[Dataset entries]
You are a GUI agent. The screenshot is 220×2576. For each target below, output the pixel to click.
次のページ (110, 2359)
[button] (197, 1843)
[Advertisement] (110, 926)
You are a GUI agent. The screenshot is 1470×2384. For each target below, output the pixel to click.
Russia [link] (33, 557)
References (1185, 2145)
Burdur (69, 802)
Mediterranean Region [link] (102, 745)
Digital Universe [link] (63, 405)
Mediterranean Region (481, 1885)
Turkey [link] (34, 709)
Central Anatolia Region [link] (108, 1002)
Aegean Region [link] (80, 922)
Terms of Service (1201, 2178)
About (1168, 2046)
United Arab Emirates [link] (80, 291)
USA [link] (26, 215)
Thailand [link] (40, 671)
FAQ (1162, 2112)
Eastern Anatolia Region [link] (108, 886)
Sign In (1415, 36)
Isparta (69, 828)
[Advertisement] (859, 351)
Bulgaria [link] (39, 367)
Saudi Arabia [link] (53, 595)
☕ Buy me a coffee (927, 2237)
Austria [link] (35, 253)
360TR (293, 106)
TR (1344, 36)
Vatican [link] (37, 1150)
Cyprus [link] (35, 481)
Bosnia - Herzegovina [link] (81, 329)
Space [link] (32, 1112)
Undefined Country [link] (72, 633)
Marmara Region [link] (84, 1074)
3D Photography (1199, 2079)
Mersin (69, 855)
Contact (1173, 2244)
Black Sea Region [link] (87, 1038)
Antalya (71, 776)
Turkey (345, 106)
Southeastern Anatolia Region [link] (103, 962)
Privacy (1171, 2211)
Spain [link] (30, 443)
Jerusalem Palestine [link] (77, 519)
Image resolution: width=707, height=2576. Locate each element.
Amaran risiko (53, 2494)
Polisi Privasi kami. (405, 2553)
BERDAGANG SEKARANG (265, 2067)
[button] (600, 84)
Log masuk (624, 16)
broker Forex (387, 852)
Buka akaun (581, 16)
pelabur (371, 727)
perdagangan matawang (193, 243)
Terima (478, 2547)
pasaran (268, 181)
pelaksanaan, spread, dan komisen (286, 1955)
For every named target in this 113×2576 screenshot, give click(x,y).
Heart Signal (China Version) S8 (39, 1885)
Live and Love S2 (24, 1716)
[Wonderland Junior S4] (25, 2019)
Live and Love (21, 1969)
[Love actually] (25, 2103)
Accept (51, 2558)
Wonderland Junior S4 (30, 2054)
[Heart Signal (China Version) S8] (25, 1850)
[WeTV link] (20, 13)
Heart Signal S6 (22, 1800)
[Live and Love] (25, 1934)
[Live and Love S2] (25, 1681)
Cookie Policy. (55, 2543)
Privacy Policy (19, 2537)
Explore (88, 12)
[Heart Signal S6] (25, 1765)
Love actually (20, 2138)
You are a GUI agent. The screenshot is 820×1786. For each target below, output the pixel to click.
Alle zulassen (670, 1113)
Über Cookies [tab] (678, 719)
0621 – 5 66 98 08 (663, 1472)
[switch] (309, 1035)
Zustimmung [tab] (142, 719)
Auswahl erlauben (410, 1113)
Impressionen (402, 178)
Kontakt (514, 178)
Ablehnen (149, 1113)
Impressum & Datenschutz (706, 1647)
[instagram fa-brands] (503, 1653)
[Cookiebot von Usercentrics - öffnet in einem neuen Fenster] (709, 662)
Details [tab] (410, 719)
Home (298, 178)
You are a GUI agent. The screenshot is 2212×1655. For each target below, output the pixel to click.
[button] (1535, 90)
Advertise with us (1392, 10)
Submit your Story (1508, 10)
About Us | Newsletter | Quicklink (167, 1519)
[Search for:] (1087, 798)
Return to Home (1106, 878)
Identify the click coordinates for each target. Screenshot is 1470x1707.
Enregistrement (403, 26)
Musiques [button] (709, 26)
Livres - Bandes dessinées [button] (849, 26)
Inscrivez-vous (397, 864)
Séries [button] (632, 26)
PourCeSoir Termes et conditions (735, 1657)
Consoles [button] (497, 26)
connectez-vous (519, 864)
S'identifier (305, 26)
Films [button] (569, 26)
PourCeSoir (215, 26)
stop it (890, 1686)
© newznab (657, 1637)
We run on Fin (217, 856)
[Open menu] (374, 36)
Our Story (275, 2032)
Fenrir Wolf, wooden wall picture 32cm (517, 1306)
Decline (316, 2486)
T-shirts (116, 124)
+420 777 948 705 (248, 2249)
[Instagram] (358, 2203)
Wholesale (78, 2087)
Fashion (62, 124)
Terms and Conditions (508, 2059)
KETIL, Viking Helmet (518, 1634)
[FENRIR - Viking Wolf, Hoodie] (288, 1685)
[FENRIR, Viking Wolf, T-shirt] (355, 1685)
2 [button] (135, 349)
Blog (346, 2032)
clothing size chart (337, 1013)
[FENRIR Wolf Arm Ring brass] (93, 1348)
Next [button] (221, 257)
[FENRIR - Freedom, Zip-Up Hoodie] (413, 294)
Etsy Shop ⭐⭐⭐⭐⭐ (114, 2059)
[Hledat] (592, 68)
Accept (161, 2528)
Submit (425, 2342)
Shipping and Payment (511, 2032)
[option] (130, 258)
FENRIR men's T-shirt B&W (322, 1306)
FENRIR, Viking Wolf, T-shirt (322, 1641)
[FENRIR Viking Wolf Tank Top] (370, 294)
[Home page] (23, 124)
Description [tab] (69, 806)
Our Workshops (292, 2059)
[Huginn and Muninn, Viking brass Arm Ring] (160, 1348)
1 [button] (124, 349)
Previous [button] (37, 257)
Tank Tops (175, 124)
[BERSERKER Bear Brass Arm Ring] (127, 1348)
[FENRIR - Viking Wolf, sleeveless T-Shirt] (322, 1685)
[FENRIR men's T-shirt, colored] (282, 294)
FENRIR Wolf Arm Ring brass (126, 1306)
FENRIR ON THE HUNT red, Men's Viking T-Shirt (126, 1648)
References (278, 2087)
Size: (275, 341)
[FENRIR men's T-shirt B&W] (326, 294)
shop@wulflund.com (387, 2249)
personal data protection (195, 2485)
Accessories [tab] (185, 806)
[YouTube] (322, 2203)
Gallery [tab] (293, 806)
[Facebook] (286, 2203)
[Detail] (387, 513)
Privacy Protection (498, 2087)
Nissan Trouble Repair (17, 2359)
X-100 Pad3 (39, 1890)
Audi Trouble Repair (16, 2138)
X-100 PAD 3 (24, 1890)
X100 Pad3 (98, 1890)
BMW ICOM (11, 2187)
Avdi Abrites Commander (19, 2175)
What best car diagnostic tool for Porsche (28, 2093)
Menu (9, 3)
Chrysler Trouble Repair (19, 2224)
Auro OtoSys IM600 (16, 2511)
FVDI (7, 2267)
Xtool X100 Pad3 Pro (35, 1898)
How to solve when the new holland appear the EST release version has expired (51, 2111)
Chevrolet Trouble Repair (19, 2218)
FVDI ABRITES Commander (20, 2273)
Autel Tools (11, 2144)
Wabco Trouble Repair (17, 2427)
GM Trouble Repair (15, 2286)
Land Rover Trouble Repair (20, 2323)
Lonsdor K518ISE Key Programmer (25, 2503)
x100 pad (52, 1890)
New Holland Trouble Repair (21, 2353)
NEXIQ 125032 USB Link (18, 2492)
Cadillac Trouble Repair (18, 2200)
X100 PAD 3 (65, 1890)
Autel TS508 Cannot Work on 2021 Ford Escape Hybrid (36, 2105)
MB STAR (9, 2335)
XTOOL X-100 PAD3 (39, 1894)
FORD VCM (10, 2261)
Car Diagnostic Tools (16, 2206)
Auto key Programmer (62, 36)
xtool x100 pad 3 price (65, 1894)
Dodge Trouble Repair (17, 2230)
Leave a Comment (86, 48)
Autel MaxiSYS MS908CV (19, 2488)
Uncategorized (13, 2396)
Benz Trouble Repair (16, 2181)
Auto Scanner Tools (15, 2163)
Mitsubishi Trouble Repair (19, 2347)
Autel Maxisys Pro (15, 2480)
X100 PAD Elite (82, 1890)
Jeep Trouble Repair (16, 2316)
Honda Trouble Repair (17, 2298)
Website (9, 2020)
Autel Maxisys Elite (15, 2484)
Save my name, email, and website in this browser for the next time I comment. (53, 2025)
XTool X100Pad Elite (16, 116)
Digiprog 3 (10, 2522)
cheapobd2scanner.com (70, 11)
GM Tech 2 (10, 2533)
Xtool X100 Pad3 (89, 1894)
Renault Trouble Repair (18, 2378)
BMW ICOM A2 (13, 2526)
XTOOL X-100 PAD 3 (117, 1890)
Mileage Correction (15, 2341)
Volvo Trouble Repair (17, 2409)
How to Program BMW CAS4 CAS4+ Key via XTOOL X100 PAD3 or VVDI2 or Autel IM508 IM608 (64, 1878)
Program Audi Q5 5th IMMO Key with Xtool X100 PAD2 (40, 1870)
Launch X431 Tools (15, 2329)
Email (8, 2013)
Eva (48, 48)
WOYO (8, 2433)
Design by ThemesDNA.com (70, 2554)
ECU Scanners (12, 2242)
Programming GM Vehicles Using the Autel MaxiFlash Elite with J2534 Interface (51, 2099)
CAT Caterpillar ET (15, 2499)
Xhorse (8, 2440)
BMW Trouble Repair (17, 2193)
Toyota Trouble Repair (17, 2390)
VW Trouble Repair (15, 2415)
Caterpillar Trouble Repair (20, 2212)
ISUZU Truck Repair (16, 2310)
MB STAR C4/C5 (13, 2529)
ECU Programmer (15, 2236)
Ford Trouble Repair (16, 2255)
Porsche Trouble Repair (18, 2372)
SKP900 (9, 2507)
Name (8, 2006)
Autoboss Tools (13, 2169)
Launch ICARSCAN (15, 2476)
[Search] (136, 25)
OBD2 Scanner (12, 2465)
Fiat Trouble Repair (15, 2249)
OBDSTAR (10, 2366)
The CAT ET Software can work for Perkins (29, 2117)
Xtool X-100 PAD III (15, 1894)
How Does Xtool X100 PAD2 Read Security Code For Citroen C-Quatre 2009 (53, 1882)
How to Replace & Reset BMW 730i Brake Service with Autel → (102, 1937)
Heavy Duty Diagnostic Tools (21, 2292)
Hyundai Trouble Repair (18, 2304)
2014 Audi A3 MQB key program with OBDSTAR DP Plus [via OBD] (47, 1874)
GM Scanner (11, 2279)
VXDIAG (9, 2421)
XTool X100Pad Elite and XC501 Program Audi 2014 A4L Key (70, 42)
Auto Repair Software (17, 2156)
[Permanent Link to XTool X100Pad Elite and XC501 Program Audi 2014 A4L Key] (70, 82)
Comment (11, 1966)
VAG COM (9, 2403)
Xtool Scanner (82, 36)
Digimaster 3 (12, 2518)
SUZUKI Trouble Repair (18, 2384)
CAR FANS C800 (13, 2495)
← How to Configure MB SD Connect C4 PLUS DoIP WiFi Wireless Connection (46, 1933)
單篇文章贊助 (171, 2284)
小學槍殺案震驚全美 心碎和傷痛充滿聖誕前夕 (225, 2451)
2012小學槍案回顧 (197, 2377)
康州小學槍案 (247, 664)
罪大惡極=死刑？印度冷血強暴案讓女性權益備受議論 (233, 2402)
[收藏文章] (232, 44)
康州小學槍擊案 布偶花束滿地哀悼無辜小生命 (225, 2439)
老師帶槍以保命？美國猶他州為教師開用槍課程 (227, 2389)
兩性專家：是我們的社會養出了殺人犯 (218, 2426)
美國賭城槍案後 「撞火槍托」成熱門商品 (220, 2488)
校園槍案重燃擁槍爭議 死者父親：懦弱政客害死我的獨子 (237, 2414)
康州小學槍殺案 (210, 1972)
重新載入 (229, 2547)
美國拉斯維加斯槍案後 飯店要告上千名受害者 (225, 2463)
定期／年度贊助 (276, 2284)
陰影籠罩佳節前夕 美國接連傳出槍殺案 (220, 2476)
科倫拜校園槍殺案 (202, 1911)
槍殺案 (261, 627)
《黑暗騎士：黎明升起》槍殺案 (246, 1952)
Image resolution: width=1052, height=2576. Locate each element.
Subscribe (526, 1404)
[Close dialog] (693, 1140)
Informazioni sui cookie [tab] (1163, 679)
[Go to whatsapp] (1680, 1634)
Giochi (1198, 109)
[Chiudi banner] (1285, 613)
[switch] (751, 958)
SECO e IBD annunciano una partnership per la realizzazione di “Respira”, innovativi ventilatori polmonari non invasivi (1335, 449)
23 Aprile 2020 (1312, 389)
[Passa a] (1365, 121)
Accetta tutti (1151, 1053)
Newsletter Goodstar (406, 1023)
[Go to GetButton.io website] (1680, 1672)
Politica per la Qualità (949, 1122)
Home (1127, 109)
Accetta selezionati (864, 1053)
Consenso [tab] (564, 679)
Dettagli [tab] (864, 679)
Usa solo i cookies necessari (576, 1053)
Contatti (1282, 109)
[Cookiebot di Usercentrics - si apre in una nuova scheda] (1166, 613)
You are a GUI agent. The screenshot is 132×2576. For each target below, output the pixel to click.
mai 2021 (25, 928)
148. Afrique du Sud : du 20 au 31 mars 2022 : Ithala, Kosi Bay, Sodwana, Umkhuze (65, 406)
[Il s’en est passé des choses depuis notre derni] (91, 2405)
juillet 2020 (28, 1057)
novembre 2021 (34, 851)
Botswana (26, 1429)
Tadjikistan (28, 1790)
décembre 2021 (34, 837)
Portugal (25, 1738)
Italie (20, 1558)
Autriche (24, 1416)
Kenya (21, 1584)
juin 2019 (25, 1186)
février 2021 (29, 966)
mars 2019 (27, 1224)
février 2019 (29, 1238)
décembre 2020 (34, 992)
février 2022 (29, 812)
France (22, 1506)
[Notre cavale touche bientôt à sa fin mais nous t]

§ Aim of the task: Of the lines above, output exactly those from the line bearing "[FENRIR men's T-shirt, colored] (282, 294)" through the line bearing "X100 PAD Elite (82, 1890)", inclusive.

§ Written answer:
[FENRIR men's T-shirt, colored] (282, 294)
FENRIR Wolf Arm Ring brass (126, 1306)
FENRIR ON THE HUNT red, Men's Viking T-Shirt (126, 1648)
References (278, 2087)
Size: (275, 341)
[FENRIR men's T-shirt B&W] (326, 294)
shop@wulflund.com (387, 2249)
personal data protection (195, 2485)
Accessories [tab] (185, 806)
[YouTube] (322, 2203)
Gallery [tab] (293, 806)
[Facebook] (286, 2203)
[Detail] (387, 513)
Privacy Protection (498, 2087)
Nissan Trouble Repair (17, 2359)
X-100 Pad3 (39, 1890)
Audi Trouble Repair (16, 2138)
X-100 PAD 3 (24, 1890)
X100 Pad3 (98, 1890)
BMW ICOM (11, 2187)
Avdi Abrites Commander (19, 2175)
What best car diagnostic tool for Porsche (28, 2093)
Menu (9, 3)
Chrysler Trouble Repair (19, 2224)
Auro OtoSys IM600 (16, 2511)
FVDI (7, 2267)
Xtool X100 Pad3 Pro (35, 1898)
How to solve when the new holland appear the EST release version has expired (51, 2111)
Chevrolet Trouble Repair (19, 2218)
FVDI ABRITES Commander (20, 2273)
Autel Tools (11, 2144)
Wabco Trouble Repair (17, 2427)
GM Trouble Repair (15, 2286)
Land Rover Trouble Repair (20, 2323)
Lonsdor K518ISE Key Programmer (25, 2503)
x100 pad (52, 1890)
New Holland Trouble Repair (21, 2353)
NEXIQ 125032 USB Link (18, 2492)
Cadillac Trouble Repair (18, 2200)
X100 PAD 3 (65, 1890)
Autel TS508 Cannot Work on 2021 Ford Escape Hybrid (36, 2105)
MB STAR (9, 2335)
XTOOL X-100 PAD3 (39, 1894)
FORD VCM (10, 2261)
Car Diagnostic Tools (16, 2206)
Auto key Programmer (62, 36)
xtool x100 pad 3 price (65, 1894)
Dodge Trouble Repair (17, 2230)
Leave a Comment (86, 48)
Autel MaxiSYS MS908CV (19, 2488)
Uncategorized (13, 2396)
Benz Trouble Repair (16, 2181)
Auto Scanner Tools (15, 2163)
Mitsubishi Trouble Repair (19, 2347)
Autel Maxisys Pro (15, 2480)
X100 PAD Elite (82, 1890)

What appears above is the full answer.